# Exercise instructions
Format the stretch of the records from the very beginning through the line containing "point(84,338)" as a numbered list, skipping any blank lines and including nothing after that line.

# Record excerpts

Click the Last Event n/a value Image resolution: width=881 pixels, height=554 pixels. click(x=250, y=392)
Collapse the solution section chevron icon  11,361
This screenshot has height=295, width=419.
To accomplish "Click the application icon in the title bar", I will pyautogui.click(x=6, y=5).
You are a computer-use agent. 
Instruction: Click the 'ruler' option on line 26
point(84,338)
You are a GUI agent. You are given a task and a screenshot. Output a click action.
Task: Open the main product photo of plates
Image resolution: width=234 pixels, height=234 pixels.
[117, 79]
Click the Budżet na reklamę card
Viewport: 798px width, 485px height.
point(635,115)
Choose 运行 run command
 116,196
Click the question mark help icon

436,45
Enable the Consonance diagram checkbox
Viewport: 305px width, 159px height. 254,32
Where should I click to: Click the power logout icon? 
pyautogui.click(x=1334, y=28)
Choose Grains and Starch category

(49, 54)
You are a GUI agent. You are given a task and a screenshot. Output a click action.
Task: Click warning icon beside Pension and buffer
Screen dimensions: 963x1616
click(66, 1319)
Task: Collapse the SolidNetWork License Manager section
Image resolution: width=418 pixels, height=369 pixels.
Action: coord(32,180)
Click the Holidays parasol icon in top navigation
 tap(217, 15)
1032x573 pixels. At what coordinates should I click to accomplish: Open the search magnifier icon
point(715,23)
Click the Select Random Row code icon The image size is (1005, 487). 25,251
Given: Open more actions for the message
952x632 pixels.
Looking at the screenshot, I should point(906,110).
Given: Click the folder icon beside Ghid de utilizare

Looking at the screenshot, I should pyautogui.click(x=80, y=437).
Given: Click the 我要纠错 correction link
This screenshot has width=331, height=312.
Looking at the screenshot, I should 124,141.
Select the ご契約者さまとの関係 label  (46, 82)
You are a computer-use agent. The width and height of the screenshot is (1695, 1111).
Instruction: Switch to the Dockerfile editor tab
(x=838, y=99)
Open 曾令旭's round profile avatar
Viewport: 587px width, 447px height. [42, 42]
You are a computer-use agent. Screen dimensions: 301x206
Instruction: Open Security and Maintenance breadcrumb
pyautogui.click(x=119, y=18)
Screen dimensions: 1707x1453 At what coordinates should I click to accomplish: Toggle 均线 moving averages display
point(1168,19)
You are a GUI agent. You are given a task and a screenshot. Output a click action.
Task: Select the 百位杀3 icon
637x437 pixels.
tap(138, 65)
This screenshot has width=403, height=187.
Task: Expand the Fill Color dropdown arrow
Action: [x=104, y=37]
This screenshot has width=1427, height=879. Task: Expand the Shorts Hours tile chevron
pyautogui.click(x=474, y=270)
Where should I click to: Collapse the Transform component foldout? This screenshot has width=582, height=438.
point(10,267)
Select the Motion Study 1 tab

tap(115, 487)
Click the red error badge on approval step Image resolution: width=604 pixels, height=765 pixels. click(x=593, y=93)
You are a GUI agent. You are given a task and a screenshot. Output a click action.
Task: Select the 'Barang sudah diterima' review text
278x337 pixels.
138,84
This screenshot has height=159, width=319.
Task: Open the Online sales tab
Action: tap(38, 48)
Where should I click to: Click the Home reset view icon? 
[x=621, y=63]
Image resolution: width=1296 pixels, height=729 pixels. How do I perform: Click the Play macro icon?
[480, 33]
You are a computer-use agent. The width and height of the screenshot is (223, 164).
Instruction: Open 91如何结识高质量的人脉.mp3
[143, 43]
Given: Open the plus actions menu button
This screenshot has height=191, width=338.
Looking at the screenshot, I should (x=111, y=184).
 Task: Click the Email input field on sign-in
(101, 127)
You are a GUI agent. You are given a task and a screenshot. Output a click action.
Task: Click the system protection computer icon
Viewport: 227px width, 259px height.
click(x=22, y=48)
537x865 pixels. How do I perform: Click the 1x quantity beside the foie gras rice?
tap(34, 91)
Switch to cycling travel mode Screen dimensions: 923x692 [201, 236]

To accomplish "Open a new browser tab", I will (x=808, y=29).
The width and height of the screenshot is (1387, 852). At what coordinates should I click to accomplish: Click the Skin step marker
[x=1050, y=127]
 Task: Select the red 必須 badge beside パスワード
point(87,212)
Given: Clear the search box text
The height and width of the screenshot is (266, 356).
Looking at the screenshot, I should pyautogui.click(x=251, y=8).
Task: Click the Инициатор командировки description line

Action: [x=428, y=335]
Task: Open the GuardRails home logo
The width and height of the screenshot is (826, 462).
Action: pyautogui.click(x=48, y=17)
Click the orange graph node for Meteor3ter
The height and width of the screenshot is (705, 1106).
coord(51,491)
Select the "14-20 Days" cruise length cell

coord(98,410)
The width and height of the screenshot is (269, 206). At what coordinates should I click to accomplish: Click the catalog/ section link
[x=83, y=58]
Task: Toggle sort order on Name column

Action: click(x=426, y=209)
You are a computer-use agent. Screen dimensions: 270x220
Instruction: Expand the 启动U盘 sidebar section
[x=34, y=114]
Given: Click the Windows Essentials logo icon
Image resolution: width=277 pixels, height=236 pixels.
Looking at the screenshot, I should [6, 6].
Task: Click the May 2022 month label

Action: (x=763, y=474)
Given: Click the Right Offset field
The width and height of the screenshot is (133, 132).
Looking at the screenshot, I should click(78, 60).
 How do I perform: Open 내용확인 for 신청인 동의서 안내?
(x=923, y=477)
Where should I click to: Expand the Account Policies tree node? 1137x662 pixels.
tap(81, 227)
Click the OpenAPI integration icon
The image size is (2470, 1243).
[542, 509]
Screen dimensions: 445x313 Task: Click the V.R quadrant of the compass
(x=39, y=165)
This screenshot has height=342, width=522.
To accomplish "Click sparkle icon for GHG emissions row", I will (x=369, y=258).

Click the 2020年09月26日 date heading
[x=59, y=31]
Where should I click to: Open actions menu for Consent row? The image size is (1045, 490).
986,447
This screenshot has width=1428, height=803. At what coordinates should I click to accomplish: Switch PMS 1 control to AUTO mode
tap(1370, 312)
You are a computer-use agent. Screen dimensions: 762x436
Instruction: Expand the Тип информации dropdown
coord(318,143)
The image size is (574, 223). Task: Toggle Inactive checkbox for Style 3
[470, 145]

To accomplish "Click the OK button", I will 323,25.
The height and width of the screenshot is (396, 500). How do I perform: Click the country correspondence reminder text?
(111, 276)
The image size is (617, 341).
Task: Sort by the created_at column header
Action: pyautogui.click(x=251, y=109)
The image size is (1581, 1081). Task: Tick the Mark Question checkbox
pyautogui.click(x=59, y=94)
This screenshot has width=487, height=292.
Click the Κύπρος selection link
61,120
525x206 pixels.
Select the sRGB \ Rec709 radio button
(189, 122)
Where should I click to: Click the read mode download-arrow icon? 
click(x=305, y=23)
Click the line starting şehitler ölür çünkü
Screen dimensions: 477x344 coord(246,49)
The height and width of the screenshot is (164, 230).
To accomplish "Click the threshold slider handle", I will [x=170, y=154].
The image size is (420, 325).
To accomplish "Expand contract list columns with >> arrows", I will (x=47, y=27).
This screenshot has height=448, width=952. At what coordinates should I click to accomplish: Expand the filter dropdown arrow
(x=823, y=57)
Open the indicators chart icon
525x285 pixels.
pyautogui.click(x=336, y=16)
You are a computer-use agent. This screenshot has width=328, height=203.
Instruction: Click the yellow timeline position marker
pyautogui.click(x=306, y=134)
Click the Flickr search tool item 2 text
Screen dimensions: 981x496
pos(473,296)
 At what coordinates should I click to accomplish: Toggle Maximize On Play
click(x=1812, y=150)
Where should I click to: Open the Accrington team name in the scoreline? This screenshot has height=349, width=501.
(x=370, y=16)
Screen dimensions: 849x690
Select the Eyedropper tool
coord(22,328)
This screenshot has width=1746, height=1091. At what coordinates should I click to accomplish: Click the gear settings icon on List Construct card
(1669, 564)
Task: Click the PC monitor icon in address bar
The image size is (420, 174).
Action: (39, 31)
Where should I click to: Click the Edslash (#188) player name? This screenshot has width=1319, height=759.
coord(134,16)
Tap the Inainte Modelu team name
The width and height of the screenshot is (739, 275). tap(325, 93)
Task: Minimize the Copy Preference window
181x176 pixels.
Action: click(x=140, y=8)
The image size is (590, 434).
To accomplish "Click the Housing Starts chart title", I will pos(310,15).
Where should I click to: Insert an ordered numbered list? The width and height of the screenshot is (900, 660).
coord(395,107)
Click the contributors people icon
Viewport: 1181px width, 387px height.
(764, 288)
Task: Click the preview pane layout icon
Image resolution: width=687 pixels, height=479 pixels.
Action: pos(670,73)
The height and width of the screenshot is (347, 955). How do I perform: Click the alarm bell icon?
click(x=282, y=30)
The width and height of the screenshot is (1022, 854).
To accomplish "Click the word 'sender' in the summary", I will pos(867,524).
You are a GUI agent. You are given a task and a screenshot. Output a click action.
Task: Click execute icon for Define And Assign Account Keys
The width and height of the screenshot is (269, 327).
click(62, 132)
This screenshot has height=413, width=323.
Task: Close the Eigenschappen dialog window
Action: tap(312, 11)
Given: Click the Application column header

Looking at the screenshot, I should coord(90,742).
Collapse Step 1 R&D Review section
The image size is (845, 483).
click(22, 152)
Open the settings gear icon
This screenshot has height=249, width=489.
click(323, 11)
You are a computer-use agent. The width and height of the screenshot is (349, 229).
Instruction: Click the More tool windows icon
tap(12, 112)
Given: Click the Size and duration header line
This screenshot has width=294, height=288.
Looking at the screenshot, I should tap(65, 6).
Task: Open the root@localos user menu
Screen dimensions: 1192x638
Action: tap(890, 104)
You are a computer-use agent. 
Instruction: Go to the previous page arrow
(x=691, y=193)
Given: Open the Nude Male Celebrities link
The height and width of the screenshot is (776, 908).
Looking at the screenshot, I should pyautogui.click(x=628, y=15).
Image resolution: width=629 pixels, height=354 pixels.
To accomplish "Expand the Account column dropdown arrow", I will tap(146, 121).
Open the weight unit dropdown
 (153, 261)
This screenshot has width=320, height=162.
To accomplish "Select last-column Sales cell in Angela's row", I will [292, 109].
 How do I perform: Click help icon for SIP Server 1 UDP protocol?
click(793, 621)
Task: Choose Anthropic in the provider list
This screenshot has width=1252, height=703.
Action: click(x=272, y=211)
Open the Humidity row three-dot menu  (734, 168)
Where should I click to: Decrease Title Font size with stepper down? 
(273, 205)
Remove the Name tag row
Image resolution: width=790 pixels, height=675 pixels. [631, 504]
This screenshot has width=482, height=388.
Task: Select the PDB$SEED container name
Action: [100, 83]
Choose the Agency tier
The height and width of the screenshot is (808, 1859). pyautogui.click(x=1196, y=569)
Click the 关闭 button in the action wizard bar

# The result
1. Click the Last Event n/a value Image resolution: width=881 pixels, height=554 pixels. click(x=250, y=392)
2. Collapse the solution section chevron icon  11,361
3. This screenshot has height=295, width=419.
4. To accomplish "Click the application icon in the title bar", I will pyautogui.click(x=6, y=5).
5. You are a computer-use agent. 
6. Instruction: Click the 'ruler' option on line 26
7. point(84,338)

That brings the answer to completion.